Martland made important contributions in the fields of pathology and forensic medicine. The work that attracted the most attention was his research begun in 1924, on the effects of radioactive material on the human body. Martland determined that minute traces of radioactivity contained in luminous paint had caused the deaths of watch dial painters employed at the US Radium Corporation in Orange, NJ. The Atomic Energy Commission (AEC) credits Dr. Martland's work with having made it possible for atomic development to proceed with comparative safety. At the request of the AEC, Martland prepared a permanent exhibit on radioactive dangers and precautions which is on display in Oak Ridge, Tennessee. In 1916, Martland alerted dynamite manufacturers to the dangers of occupational poisoning in TNT.

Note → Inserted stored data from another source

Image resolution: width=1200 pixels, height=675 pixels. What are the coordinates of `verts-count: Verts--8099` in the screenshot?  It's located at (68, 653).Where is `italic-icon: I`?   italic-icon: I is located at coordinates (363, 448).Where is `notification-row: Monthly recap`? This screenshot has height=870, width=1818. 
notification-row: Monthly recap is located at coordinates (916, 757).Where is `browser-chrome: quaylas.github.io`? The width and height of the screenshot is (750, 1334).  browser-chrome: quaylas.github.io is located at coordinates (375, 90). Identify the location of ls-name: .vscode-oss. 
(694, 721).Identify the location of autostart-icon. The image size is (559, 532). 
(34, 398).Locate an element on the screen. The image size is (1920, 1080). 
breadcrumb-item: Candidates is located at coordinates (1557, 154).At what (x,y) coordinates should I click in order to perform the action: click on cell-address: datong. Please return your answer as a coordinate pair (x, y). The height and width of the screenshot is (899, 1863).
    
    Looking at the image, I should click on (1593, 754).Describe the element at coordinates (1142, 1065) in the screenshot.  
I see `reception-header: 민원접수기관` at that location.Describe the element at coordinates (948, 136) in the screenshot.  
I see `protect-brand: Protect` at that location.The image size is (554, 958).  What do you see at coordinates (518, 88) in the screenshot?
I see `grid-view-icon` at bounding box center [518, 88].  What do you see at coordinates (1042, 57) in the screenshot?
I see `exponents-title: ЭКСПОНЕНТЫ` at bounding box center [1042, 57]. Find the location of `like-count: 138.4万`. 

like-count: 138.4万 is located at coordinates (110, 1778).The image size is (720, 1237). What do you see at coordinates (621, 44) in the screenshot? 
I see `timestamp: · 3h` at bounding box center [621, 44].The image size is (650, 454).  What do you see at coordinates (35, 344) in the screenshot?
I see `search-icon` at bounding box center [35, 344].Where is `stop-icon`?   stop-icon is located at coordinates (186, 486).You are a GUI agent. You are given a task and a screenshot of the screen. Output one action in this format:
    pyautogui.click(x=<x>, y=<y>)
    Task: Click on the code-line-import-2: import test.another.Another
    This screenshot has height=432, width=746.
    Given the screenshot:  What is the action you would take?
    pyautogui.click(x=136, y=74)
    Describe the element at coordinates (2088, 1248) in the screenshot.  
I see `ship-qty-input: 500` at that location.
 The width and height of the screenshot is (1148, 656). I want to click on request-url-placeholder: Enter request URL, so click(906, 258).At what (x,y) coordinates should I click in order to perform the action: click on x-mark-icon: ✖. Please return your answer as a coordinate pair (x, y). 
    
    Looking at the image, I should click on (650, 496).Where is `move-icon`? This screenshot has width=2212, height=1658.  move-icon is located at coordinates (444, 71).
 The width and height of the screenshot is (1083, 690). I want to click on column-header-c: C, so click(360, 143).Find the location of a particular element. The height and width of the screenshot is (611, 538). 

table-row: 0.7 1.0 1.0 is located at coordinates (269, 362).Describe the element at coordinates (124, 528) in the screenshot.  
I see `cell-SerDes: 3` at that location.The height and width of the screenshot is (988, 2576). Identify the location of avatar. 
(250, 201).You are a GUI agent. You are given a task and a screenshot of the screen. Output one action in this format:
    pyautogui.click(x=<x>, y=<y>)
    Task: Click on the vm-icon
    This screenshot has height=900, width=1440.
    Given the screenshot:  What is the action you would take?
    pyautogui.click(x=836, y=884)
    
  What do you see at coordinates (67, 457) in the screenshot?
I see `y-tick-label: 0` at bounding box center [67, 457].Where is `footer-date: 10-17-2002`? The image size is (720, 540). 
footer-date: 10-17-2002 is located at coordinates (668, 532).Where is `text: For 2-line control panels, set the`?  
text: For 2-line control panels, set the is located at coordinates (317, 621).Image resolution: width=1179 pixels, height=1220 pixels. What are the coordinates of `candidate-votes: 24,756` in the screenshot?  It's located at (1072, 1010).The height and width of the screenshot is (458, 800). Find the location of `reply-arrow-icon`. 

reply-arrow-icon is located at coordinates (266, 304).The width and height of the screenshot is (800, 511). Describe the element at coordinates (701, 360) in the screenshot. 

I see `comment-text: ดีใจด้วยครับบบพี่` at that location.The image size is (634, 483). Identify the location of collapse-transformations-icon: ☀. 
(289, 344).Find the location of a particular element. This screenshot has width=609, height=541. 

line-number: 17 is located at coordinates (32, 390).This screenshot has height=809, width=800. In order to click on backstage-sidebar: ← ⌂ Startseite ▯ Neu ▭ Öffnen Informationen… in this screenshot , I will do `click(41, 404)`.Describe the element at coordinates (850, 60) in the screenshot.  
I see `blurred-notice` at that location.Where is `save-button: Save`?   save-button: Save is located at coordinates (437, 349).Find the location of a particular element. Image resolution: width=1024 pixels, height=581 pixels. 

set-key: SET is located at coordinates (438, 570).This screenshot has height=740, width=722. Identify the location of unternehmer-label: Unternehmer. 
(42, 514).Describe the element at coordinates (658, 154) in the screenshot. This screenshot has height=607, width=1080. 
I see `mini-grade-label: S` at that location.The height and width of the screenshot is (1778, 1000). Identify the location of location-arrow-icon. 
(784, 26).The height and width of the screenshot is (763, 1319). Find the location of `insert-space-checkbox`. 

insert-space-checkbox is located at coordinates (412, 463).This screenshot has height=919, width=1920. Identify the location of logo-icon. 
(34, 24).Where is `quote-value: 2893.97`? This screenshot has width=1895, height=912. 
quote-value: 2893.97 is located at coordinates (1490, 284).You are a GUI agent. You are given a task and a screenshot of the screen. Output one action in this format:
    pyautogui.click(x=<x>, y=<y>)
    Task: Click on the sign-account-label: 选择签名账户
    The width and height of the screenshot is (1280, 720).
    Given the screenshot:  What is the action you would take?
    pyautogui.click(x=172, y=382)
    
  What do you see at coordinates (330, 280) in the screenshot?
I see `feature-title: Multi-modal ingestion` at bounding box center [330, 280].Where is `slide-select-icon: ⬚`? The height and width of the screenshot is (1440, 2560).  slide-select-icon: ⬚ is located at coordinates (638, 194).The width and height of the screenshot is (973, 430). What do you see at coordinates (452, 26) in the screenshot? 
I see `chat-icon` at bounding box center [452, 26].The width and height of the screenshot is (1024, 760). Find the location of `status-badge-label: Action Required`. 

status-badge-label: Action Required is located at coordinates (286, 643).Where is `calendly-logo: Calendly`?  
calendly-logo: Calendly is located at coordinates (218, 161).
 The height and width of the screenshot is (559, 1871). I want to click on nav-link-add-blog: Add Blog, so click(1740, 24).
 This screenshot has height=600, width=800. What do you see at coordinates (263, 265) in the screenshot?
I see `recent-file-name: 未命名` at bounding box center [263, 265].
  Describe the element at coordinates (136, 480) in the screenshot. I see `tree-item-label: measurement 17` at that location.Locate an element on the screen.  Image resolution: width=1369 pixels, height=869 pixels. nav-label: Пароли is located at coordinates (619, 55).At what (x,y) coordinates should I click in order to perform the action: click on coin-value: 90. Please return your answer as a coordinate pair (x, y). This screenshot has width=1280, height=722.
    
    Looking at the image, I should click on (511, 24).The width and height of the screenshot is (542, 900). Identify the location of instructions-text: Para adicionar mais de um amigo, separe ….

It was Martland who proved, back in 1928, that "punch drunk" prize fighters were suffering from a brain injury caused by the rupture of blood vessels. He did notable work in phases of cardiac syphilis and in the effects of bullet wounds on the body. Martland's accomplishments also included the first paper establishing the lethal effects of beryllium poisoning, which led to implementation of regulatory reforms governing the use of beryllium in industrial plants.

==Honors==
Nobel Prize winners came to Newark three times to salute him at annual Harrison S. Martland Lectures sponsored by the Essex County Anatomical and Pathological Society, the first of which was delivered on December 14, 1935, The New York Pathological Association named him its first out-of-state president in 1928. He was President of the Essex County Medical Society in 1920 and of the Academy of Medicine of Northern New Jersey in 1922. In 1943, the Academy of Medicine gave Martland the Edward J. Ill Award as the outstanding physician and citizen of the county. The Newark City Commission paid tribute to the eminent pathologist when the new city hospital was dedicated the Harrison S. Martland Medical Center on January 24, 1954.

==Personal life==
On November 16, 1910, he married Myra C. Ferdon and they purchased a house at 180 Clinton Avenue, Newark, which was to be their home until his death in 1954. After forty-five years as Newark City Hospital Pathologist and twenty-five years as Essex County Medical Examiner, Martland retired in November 1953. He died on May 1, 1954, at the age of 70.

His papers are part of the New Jersey Medical History Archives and Manuscript Collections at George F. Smith Library of the Health Sciences, Rutgers University.